Research Paper Volume 15, Issue 4 pp 1074—1106

An immune-related prognostic signature associated with immune landscape and therapeutic responses in gastric cancer

Jian-Rong Sun1, *, , Chen-Fan Kong2, *, , Xiang-Ke Qu1, , An-Tao Sun3, , Kun-Peng Zhao4, , Jin-Hui Sun5, ,

  • 1 School of Clinical Medicine, Beijing University of Chinese Medicine, Beijing 100029, China
  • 2 School of Clinical Medicine, Shanghai University of Traditional Chinese Medicine, Shanghai 201203, China
  • 3 Department of Hematology, Guang’anmen Hospital, Beijing 100053, China
  • 4 School of Traditional Chinese Medicine, Gansu University of Chinese Medicine, Lanzhou 730000, China
  • 5 Department of Gastroenterology, Beijing University of Chinese Medicine Affiliated Dongzhimen Hospital, Beijing 100700, China
* Equal contribution

Received: August 30, 2022       Accepted: February 13, 2023       Published: February 22, 2023
How to Cite

Copyright: © 2023 Sun et al. This is an open access article distributed under the terms of the Creative Commons Attribution License (CC BY 3.0), which permits unrestricted use, distribution, and reproduction in any medium, provided the original author and source are credited.

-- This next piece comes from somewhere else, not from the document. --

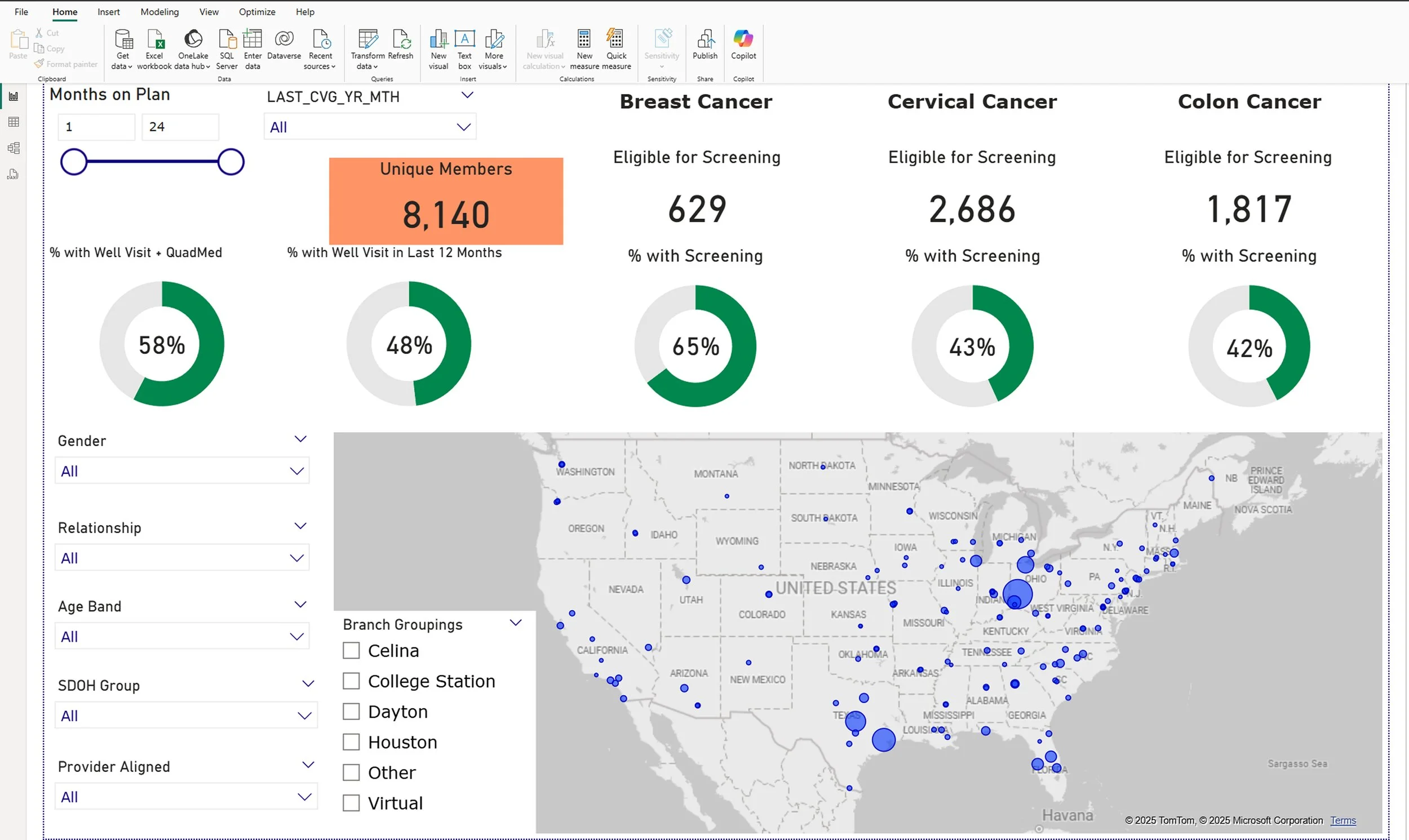
Task: Expand the LAST_CVG_YR_MTH All dropdown
Action: coord(370,127)
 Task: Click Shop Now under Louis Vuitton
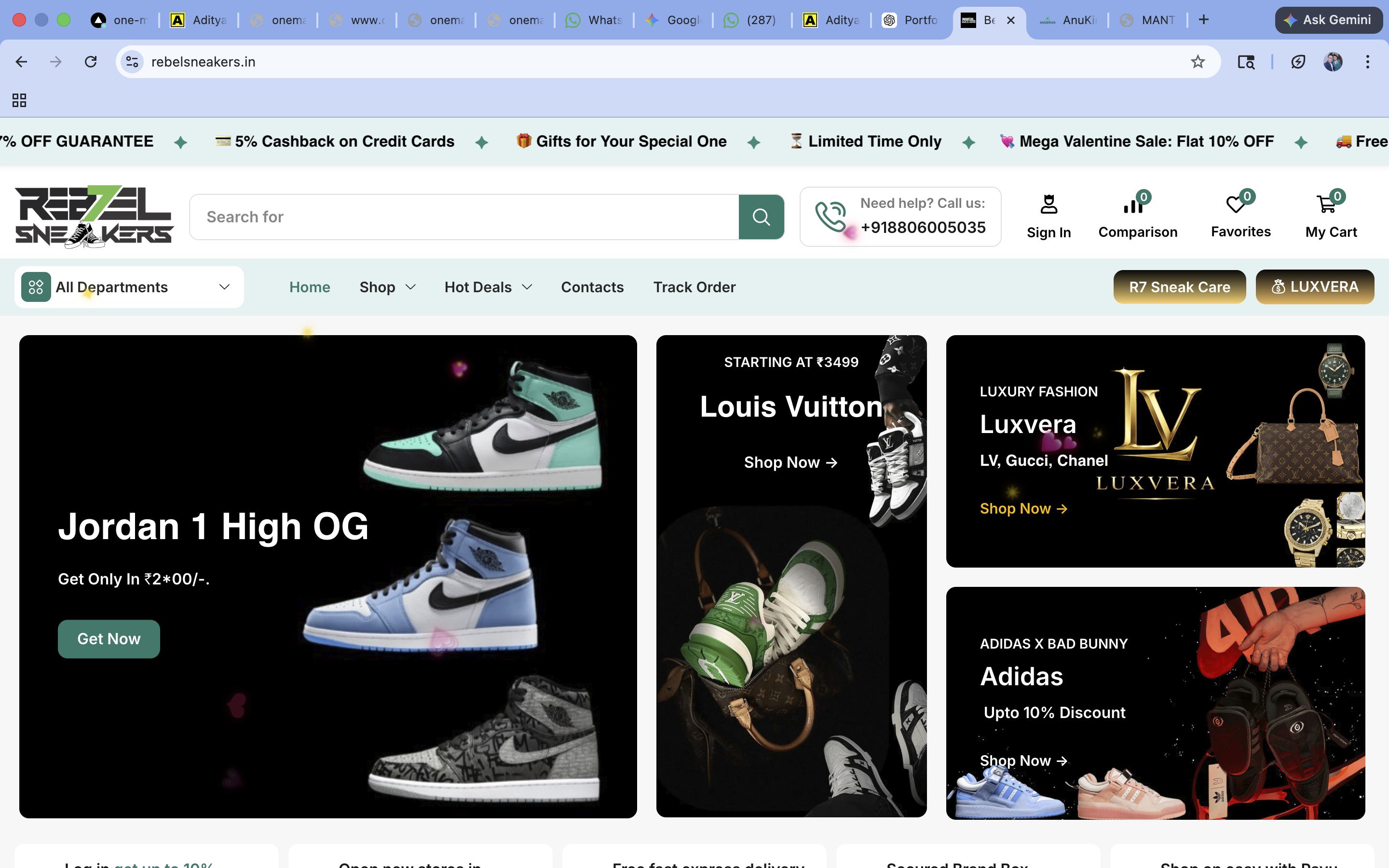click(791, 462)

Immune-related genes (IRGs) have attracted attention in recent years as therapeutic targets in various tumors. However, the role of IRGs in gastric cancer (GC) has not been clearly elucidated. This study presents a comprehensive analysis exploring the clinical, molecular, immune, and drug response features characterizing the IRGs in GC. Data were acquired from the TCGA and GEO databases. The Cox regression analyses were performed to develop a prognostic risk signature. The genetic variants, immune infiltration, and drug responses associated with the risk signature were explored using bioinformatics methods. Lastly, the expression of the IRS was verified by qRT-PCR in cell lines. In this manner, an immune-related signature (IRS) was established based on 8 IRGs. According to the IRS, patients were divided into the low-risk group (LRG) and high-risk group (HRG). Compared with the HRG, the LRG was characterized by a better prognosis, high genomic instability, more CD8+ T cell infiltration, greater sensitivity to chemotherapeutic drugs, and greater likelihood of benefiting from the immunotherapy. Moreover, the expression result showed good consistency between the qRT-PCR and TCGA cohort. Our findings provide insights into the specific clinical and immune features underlying the IRS, which may be important for patient treatment.


GC: gastric cancer; IRGs: immune-related genes; IRS: immune-related signature; LRG: low-risk group; HRG: high-risk group; TCGA: the cancer genome atlas; GEO: gene expression omnibus; ICI: immune checkpoint inhibitor; TME: the tumor microenvironment; DEGA: differentially expressed gene analysis; DE: differentially expressed; WGCNA: weighted gene co-expression network analysis; GO: gene ontology; KEGG: kyoto genome encyclopedia; GSEA: gene set enrichment analysis; TMB: tumor mutation burden; TIDE: tumor immune dysfunction and exclusion; CGP: cancer genome project; GDSC: genomics of drug sensitivity in cancer; CTRP: cancer therapeutics portal; IC50: half-maximal inhibitory concentrations; HR: hazard ratio; CI: confidence intervals.